─── Data to process ───
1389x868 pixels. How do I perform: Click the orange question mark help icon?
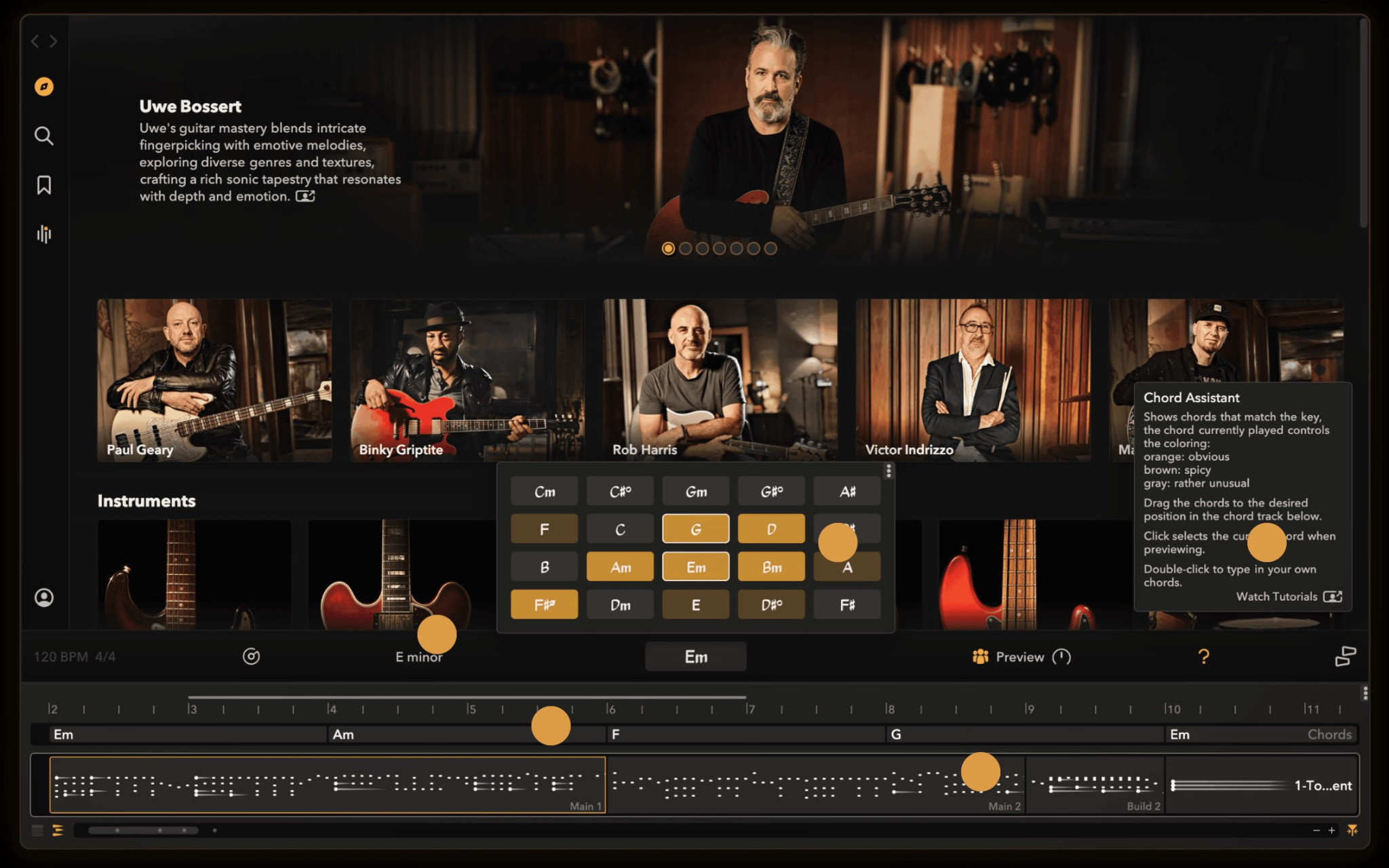[1203, 656]

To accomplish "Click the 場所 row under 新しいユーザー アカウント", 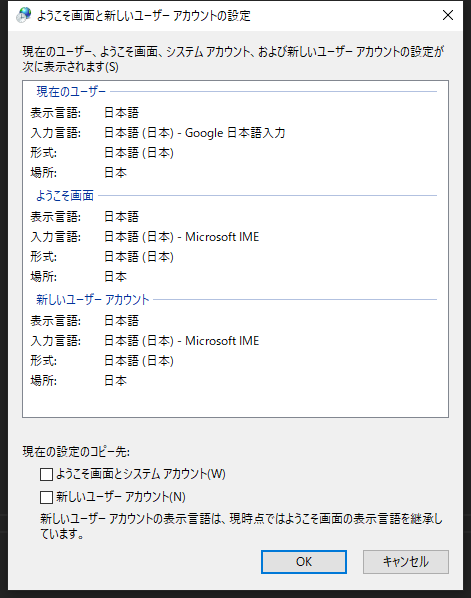I will (x=79, y=381).
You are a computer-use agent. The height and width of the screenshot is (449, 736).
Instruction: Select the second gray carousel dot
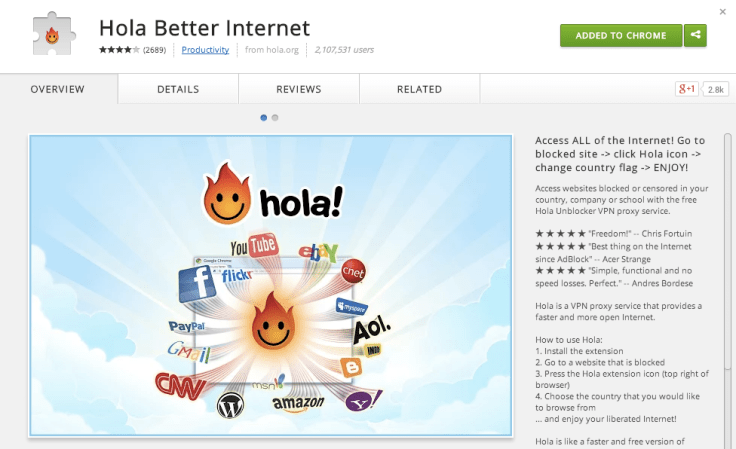coord(275,118)
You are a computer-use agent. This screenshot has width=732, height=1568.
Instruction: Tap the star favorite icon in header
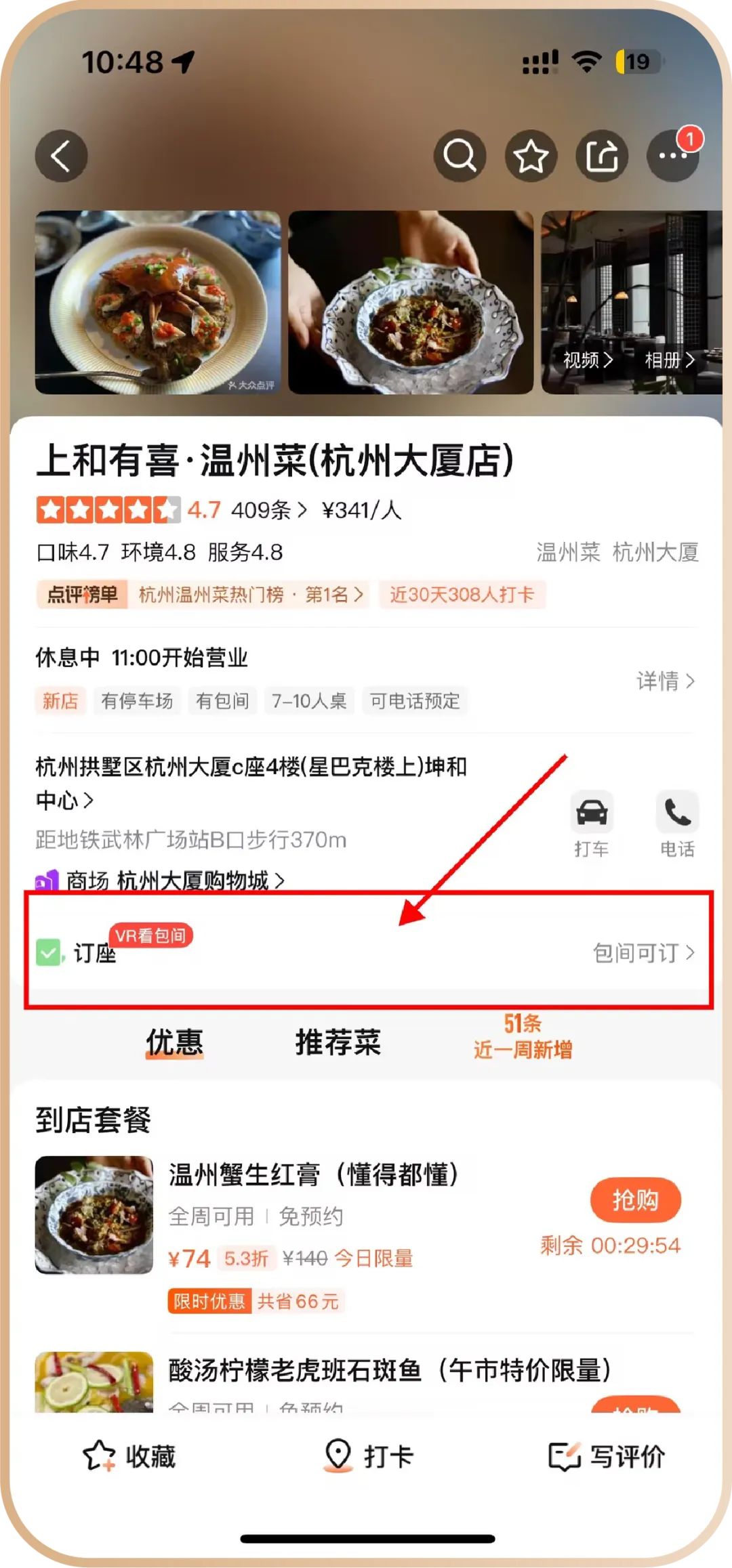[531, 156]
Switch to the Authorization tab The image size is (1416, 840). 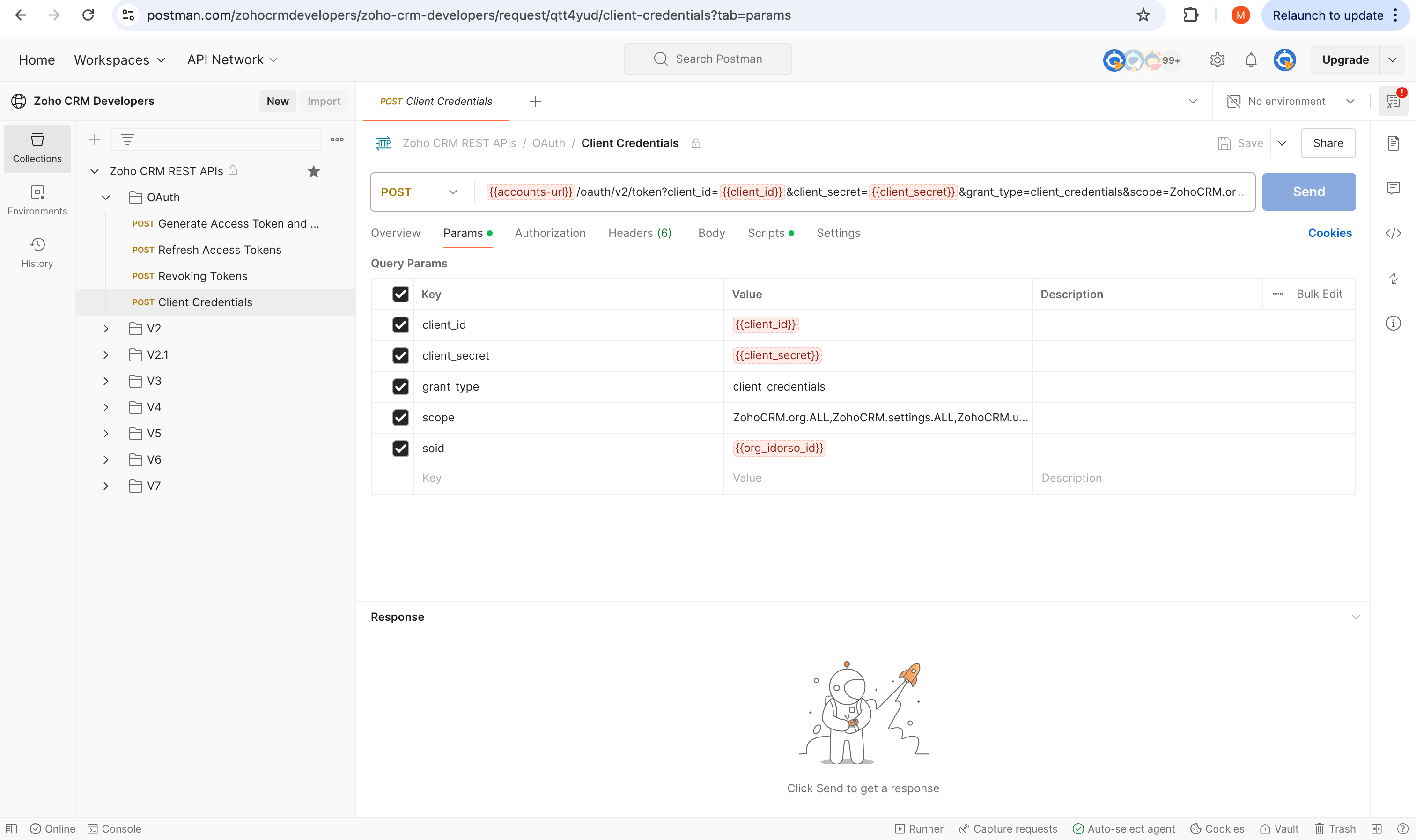click(550, 233)
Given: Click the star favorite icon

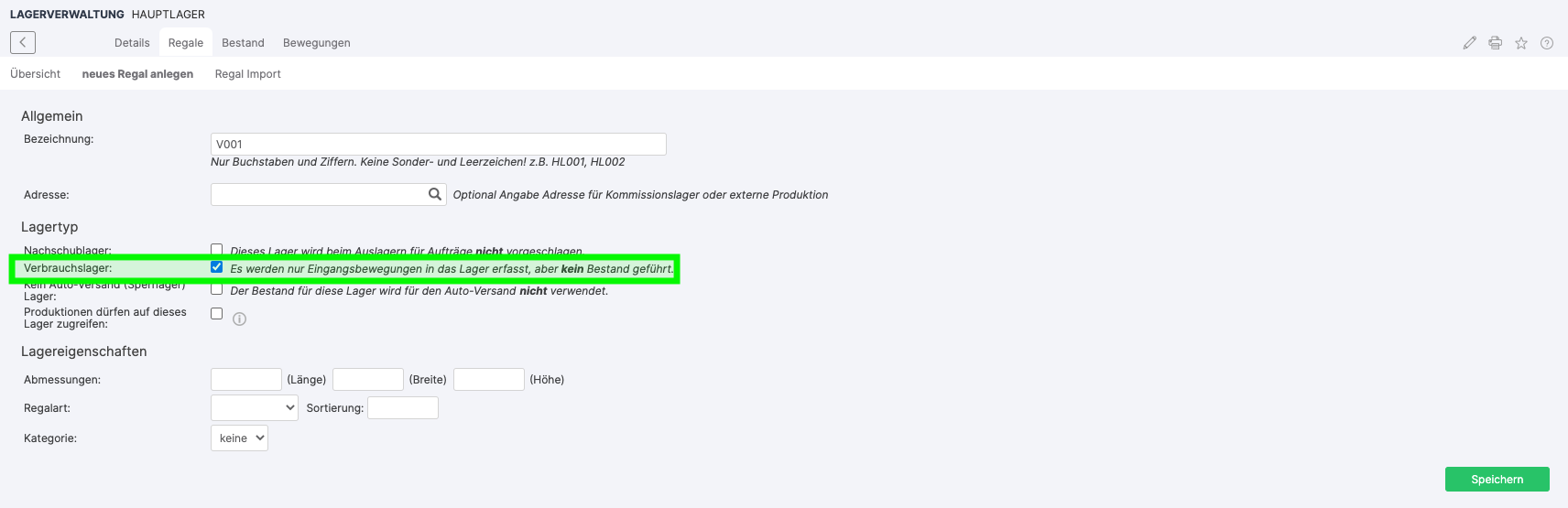Looking at the screenshot, I should click(1520, 43).
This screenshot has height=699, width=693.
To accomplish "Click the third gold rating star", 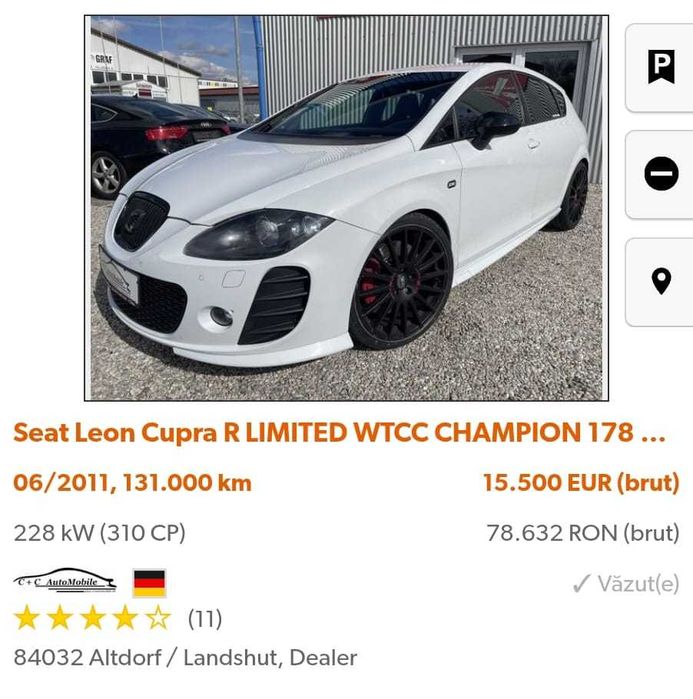I will coord(93,618).
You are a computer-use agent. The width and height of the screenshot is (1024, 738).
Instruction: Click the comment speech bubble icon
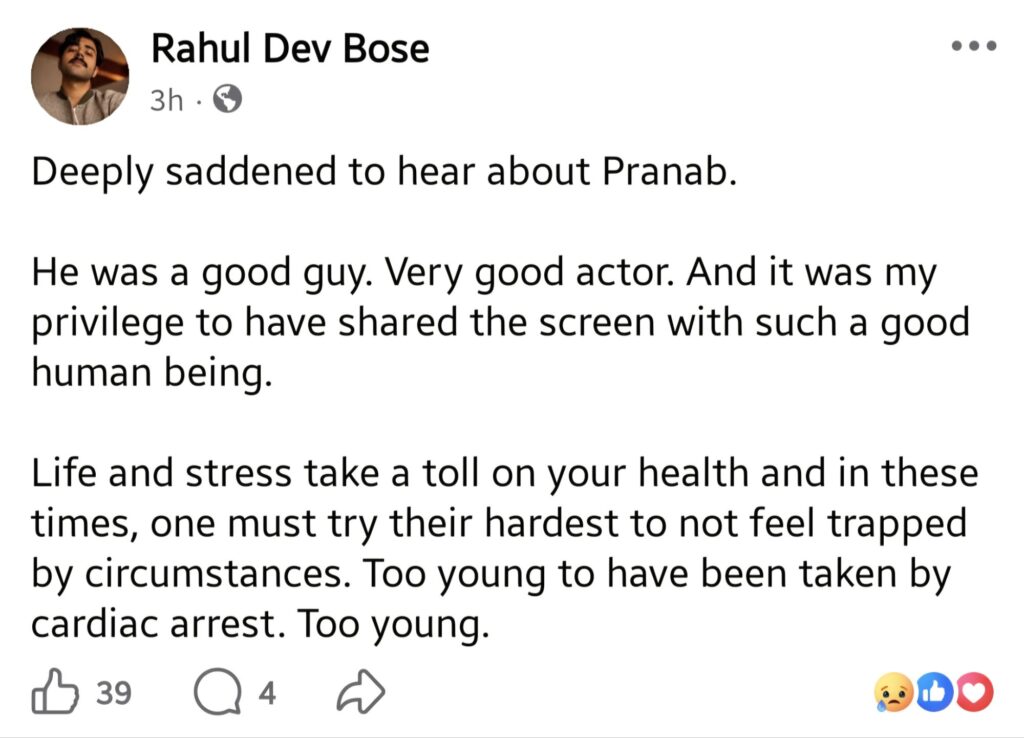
───
Your goal – Rewrite the material as a numbered list, from the line containing "You are a computer-use agent. The width" through the end of the material. Skip any blank lines and leave out the pictures.

Task result –
1. You are a computer-use agent. The width and height of the screenshot is (1024, 738).
2. Instruction: Click the comment speech bubble icon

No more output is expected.